I was thinking last night about when I was pregnant with Noah and the scariest moment we had during the whole 9 months. I know a lot of people have heard this story but maybe if I write about it it will help take it off my mind more...
We found out at 5 1/2 weeks that we were expecting, we went to the doctor for the first time at 6 1/2. This appointment while informative was kind of a let down. I wanted them to check me, listen for the heartbeat, do an ultrasound SOMETHING to make me know for SURE that I was in fact pregnant. They did none of this, obviously it was too early to do many of those things but I just wanted the nurse (or doctor) to say, Yes you are pregnant, It would have been re assuring to hear it from a medical professional versus reading it off a pregnancy test I bought at Wal-Mart, but I got nothing. I went in peed in a cup and talked to the nurse for about 20 minutes about the do's and don't's (didn't even see the doctor) and she sent me on my way.
We went back to the doctor at 10 weeks, by this time morning sickness had set in so while no one had verbally confirmed my pregnancy, by body had.
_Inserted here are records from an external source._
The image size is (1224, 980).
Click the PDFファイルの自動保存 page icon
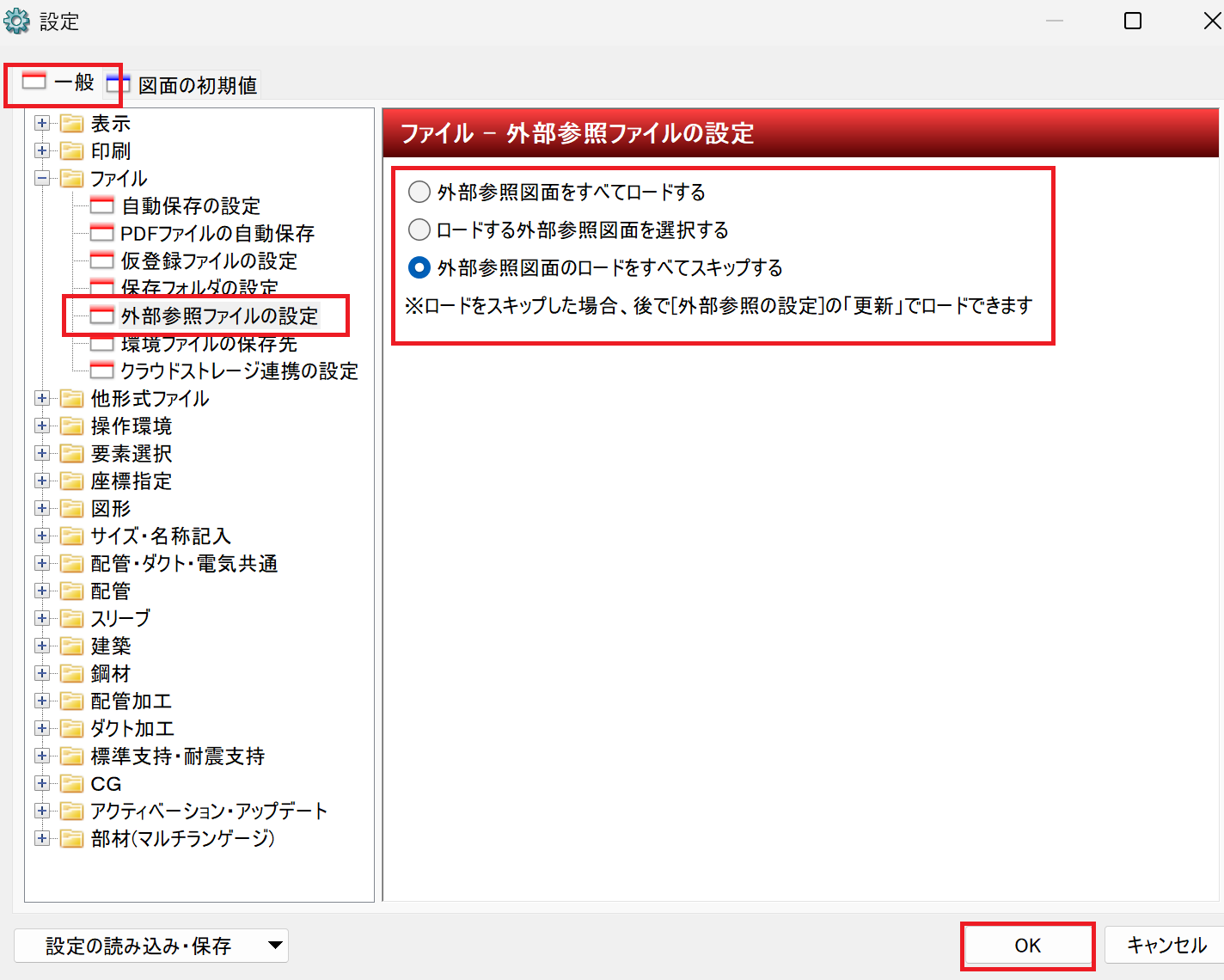[101, 233]
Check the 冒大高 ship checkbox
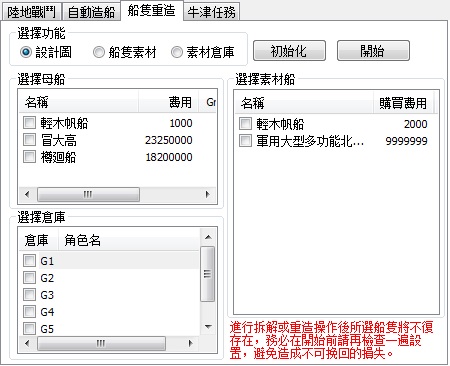450x366 pixels. click(29, 140)
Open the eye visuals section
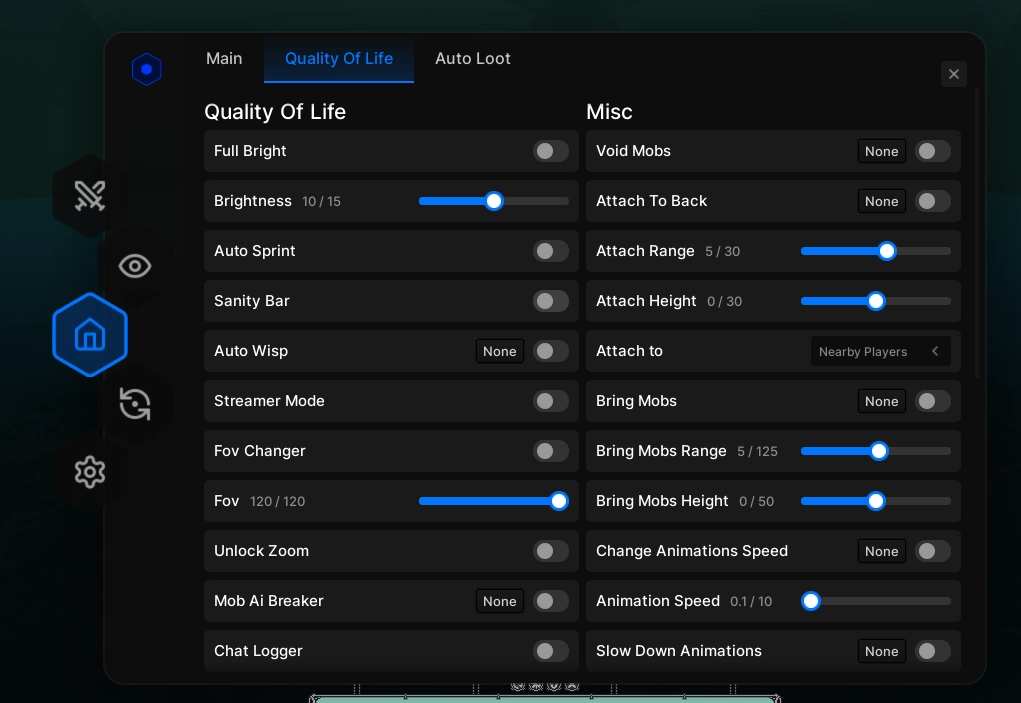 pos(135,266)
And this time we saw the doctor and we got to have our first ultrasound!! This was soo exciting! To lay there on the table and see the picture of this little life growing inside you is an indescribable feeling!
We were going to the doctor every 4 weeks so at 14 weeks we had our appointment at about 10 Monday morning. Friday came the biggest Snow storm TN had seen in a LONG time, my work even let out at 2 in the afternoon. Monday came and the roads were much better but traffic was HORRID! I left work at about 9 to meet Allen and it took us 30 to get about 15 miles on the interstate, there was no way we were going to make it in time, We re-scheduled our appointment for 1 that afternoon.
We get to the doctor and are so excited because we get to hear the baby's heartbeat for the first time today!! I lay on the table, the doctor puts the jelly on and puts the Doppler on my belly and....nothing. We hear nothing... She moves the wand around telling me it is hard to find it sometimes because the babies are so little...still nothing. We finally hear a faint heartbeat and I get excited but then she tells me it is mine...a good three minutes go by and still no heartbeat.
Up to this point I wasn't nervous that she wasn't finding it, like she said the baby was the size of a lemon at this point which meant the heart was TINY, but then she told us that she was sending us to have an ultrasound. She said she wasn't worried at all, but just to put us at ease. She walks out of the room to and I tear up. I am so scared! Allen and I had made a HUGE snowman that weekend, did I do something to our baby?!?!
We go downstairs to wait for our names to be called back for the ultrasound...we wait...and wait...and wait...45 minutes go by before we are called back. It felt like an eternity. Allen and I hardly spoke to each other the entire time, I couldn't talk. I knew if I did, I would break down right there in the waiting room.
We go back and the tech performs the ultrasound, and there is our little baby kicking around like crazy. I could have cried I was so happy. Allen even asked her if she could tell what the baby was at that point and she looked and said she was pretty sure it was a boy but not 100%. She did admit to us that when she saw why we were there and she saw me that she was really nervous, she said most of the time when they can't find the heartbeat the mom's are "bigger girls".
It turns out that my placenta was in front of the baby instead of behind him, so it acts like a cushion when that happens. Our baby was perfect, I was fine, but physically I was spent!
I told Allen on the way home, I was so excited we got to see our baby again and possibly just found out what we were having, but I would have given ALL of that back just to hear his little heartbeat when we were supposed to!